Approximation by sRGB colors¶
Problems caused by approximation¶
In the previous section, we described color maps as curves in a uniform color space. The most common standard for computer displays, however, is sRGB [InternationalECommission99], which is not a uniform color space. Because sRGB is intended as a standard for hardware capabilities, it is not appropriate for designing color maps. Displaying a color map on a computer requires converting from a uniform color space to sRGB, but this introduces several complications.
The first complication is the limited color palette. sRGB expresses colors in terms of red, green, and blue stimuli. The standard specifies that \(2^8 = 256\) intensities of each stimulus are available, indexed by integers between 0 and 255 inclusive. The intensities of the three stimuli together require 24 bits to store, so this bit depth is often referred to as “24-bit color.” sRGB output devices are not required to support fractional intensities, so sRGB can express \((2^8)^3 = 16,777,216\) colors and no others.
It is not straightforward to approximate even a single color by an sRGB color because the colors expressible by sRGB are not evenly distributed in a uniform color space. As an example, consider the \(J' = 10\) cross-section of CAM16-UCS:
The colors in the picture were sampled on a grid with 65,536 points in each direction. Each color was converted to sRGB, and colors requiring a stimulus value below 0 or above 255 were removed. The nearest sRGB color to each (measured in CAM16-UCS) was found; there were 6,069 distinct sRGB colors. We placed a circle at the \((a', b')\) coordinates of each of these colors. The color of each circle is the corresponding sRGB color, but lightened for visual clarity. Lightening was done by translating and linearly rescaling the \(J'\) values of the sRGB colors so that they spanned the range from 30 and 90. The actual range of \(J'\) values was 9.568 to 10.498, and the median \(J'\) value was 10.008.
As a specific example of a difficult color, consider the color with CAM16-UCS coordinates \((J', a', b') = (82.0, -23.9, -15.1)\). In sRGB coordinates, this color is (9.6, 221.5, 249.1) (when sRGB coordinates are on a scale of 0 to 255). The most obvious possibility is to round this to (10, 222, 249). The rounded color has CAM16-UCS coordinates (82.13, -23.99, -14.96), putting it 0.2088 away from the original color. But the sRGB color (1, 222, 250) is 12.3% better. When this color is converted to CAM16-UCS, it has coordinates (82.13, -23.95, -15.22), which is only 0.1830 away from the original color.
For some colors, the perceived difference between the nearest sRGB color and the color found by rounding in sRGB coordinates is even more extreme. The color with CAM16-UCS coordinates (2.3, 5.7, 2.2), for example, converts to the sRGB color (4.281, 0.504, 0.498). This rounds to (4, 1, 0), which is (2.48, 2.99, 4.49) in CAM16-UCS. But the sRGB color (6, 1, 1) converts to (2.94, 5.72, 2.09), which is 5.47 times closer to the original color!
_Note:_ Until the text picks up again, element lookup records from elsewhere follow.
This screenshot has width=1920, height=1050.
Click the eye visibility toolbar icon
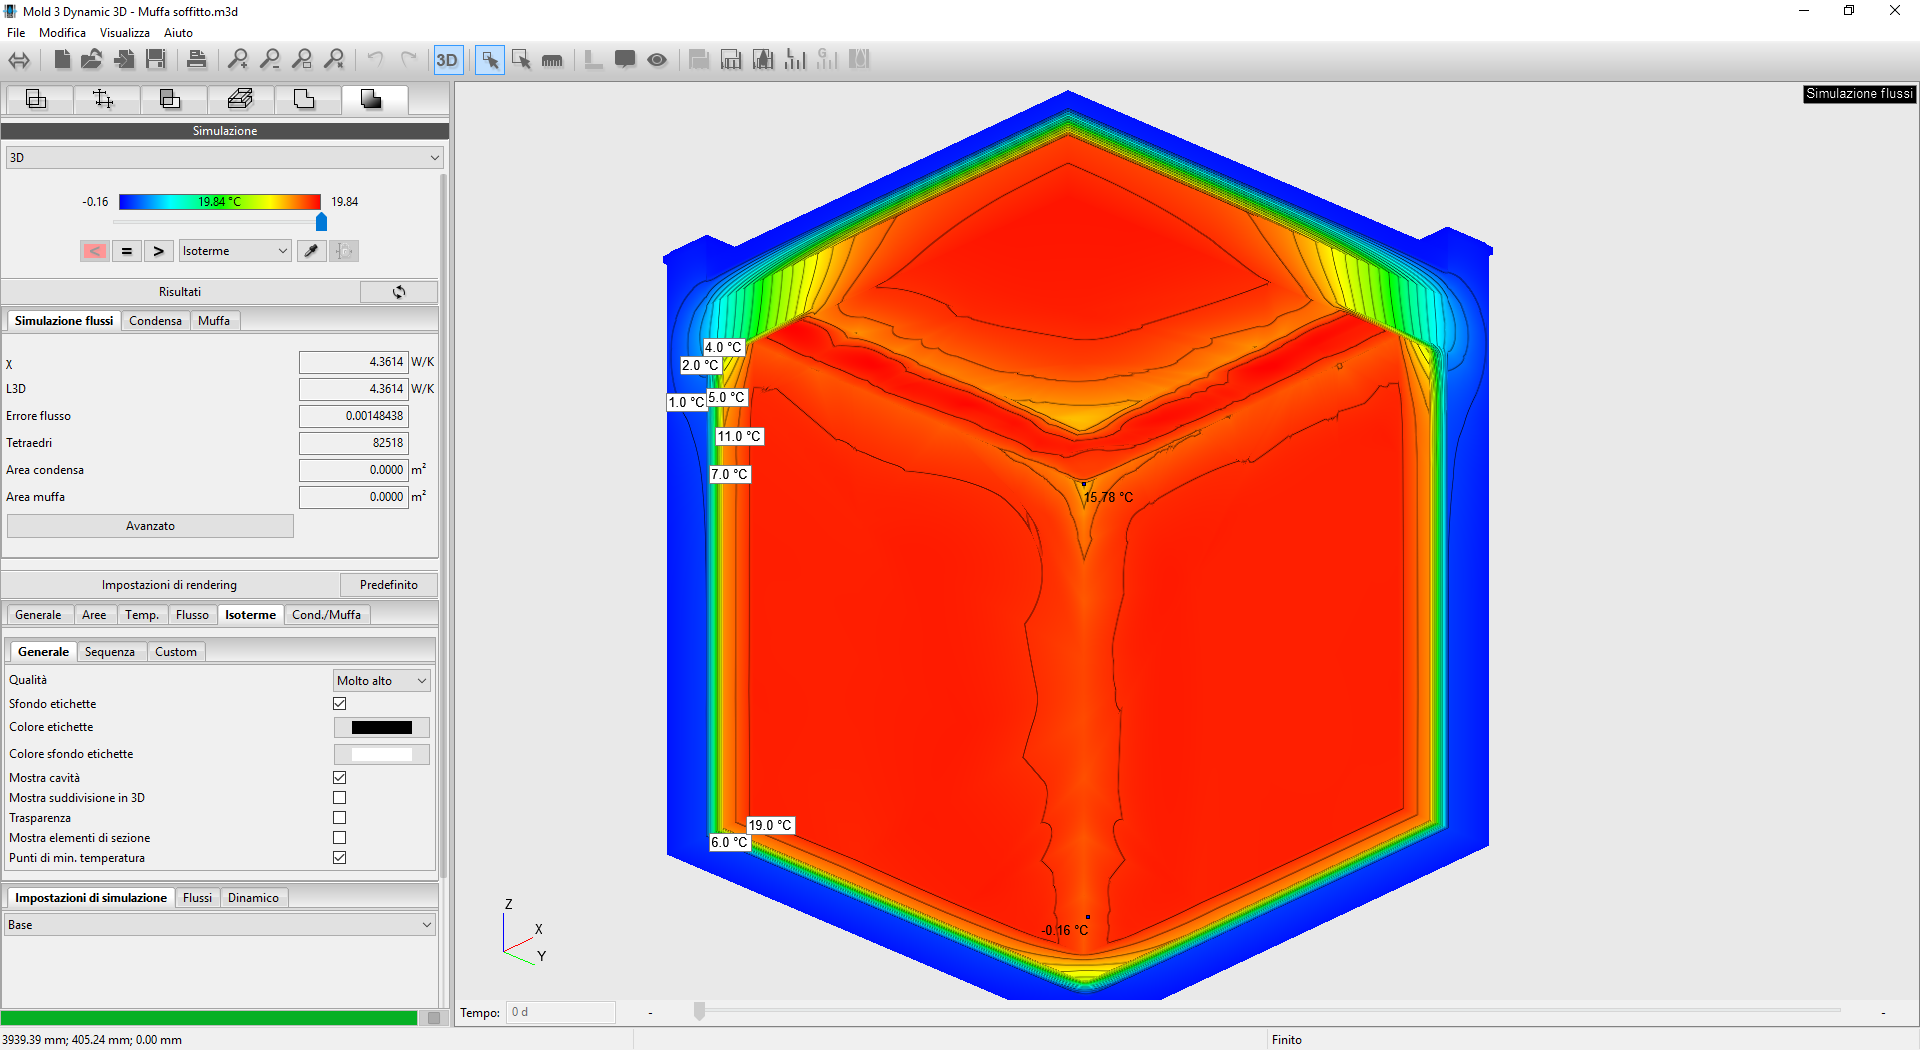(657, 60)
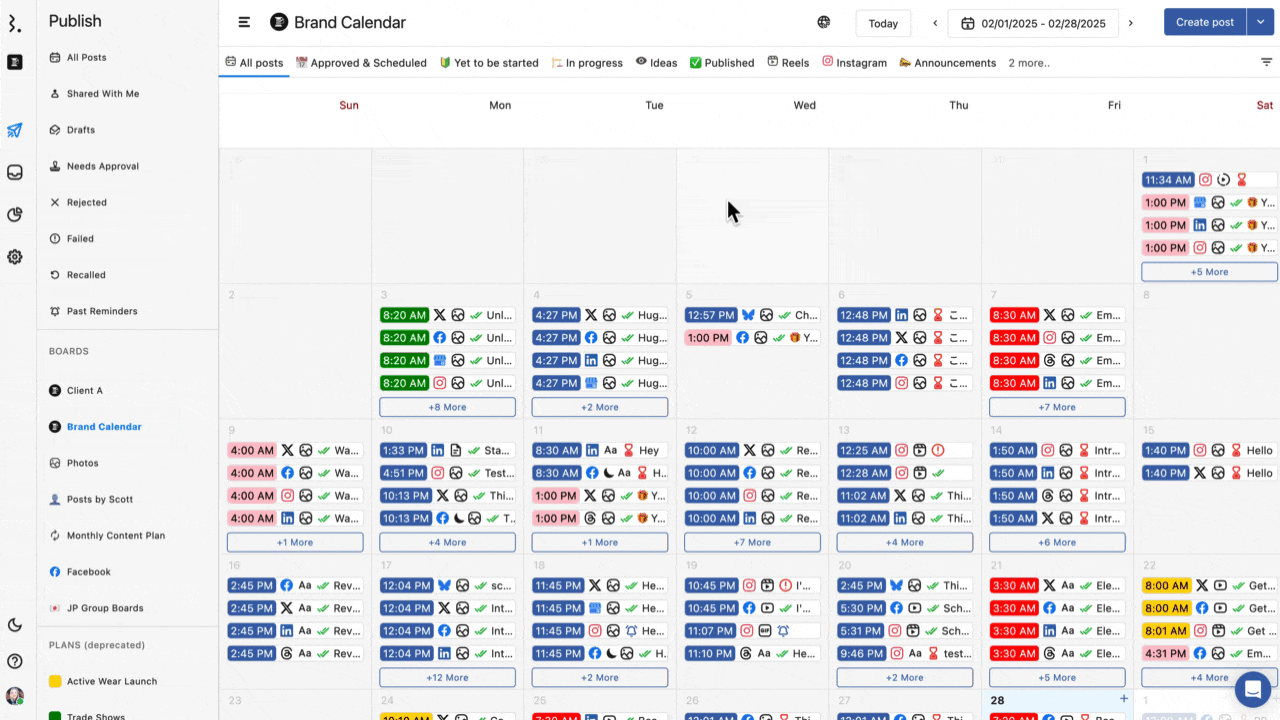Expand +5 More posts on February 1
The width and height of the screenshot is (1280, 720).
coord(1208,271)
This problem can be avoided by transforming all \(2^{24}\) sRGB colors into the uniform color space and storing them in a \(k\)-d tree [Ben75]. This data structure allows us to efficiently list the closest sRGB points to any color in the uniform color space we choose. We used the \(k\)-d tree implementation in SciPy [VGO+20].
There are three other issues with sRGB approximation that are specific to color map construction.
Two or more distinct colors in the uniform color space may have the same sRGB color as their best approximation. This is called posterization or banding, and it decreases the amount of information communicated by the color map.
Successive colors may be intended to have increasing values of \(J'\), but their best sRGB approximations may have decreasing values of \(J'\) instead (or vice versa). Such reversals cause unwanted high-frequency artifacts in the final visualization.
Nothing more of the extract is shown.